"It is...Our will that Catholics should abstain from certain appellations which have recently been brought into use to distinguish one group of Catholics from another. They are to be avoided not only as 'profane novelties of words,' out of harmony with both truth and justice, but also because they give rise to great trouble and confusion among Catholics. Such is the nature of Catholicism that it does not admit of more or less, but must be held as a whole or as a whole rejected: 'This is the Catholic faith, which unless a man believe faithfully and firmly; he cannot be saved' (Athanasian Creed). There is no need of adding any qualifying terms to the profession of Catholicism: it is quite enough for each one to proclaim 'Christian is my name and Catholic my surname,' only let him endeavour to be in reality what he calls himself." -- Pope Benedict XV, Ad Beatissimi Apostolorum 24 (1914)
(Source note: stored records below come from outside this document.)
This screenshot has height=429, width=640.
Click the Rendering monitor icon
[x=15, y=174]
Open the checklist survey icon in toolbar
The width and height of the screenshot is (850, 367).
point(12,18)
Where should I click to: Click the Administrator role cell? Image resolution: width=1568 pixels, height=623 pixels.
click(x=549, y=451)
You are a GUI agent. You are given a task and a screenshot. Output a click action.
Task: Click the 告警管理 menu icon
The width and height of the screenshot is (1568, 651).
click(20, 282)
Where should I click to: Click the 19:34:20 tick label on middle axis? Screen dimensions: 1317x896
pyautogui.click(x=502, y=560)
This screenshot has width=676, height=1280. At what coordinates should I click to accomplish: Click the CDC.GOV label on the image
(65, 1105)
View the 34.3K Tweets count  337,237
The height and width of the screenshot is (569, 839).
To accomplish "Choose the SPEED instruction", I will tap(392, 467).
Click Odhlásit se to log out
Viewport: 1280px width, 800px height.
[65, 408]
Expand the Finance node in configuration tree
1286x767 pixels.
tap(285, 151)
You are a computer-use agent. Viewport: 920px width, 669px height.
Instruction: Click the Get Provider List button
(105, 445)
Thursday, November 7, 2013

Some Southeast Texas Catholics go back to Latin Mass

Posted: Nov 05, 2013 10:20 PM EST

There is a movement among conservative Catholics worldwide to revert to the Latin Mass. It's a move that is happening right here in Southeast Texas.

Parishioners at Our Lady of Lourdes Catholic Church in Vidor are going back to the beginning. They are going back to Catholicism roots which originated in the 16th century. From 1570 to 1962, the traditional mass, also known as the Latin Mass, was commonly celebrated around the world. In 1970 Pope Paul the 6th revised the tridentine mass and ordered that masses world- wide should be said in vernacular, the language of the country.

Latin speaking masses dwindled and countries began worshiping in their native tongue.

Then in 2007, Pope Benedict the 16th sent a letter to bishops around the world allowing them to make the old new again. At that time, Bishop Curtis Guillory appointed one church in the Diocese of Beaumont to perform this Latin Mass. At Our Lady of Lourdes in Vidor, Father Paul Sumler offers Latin prayers to the old and the young.

Women at the church wear veils. It was required in the past and although it's no longer required, many women prefer the traditional attire.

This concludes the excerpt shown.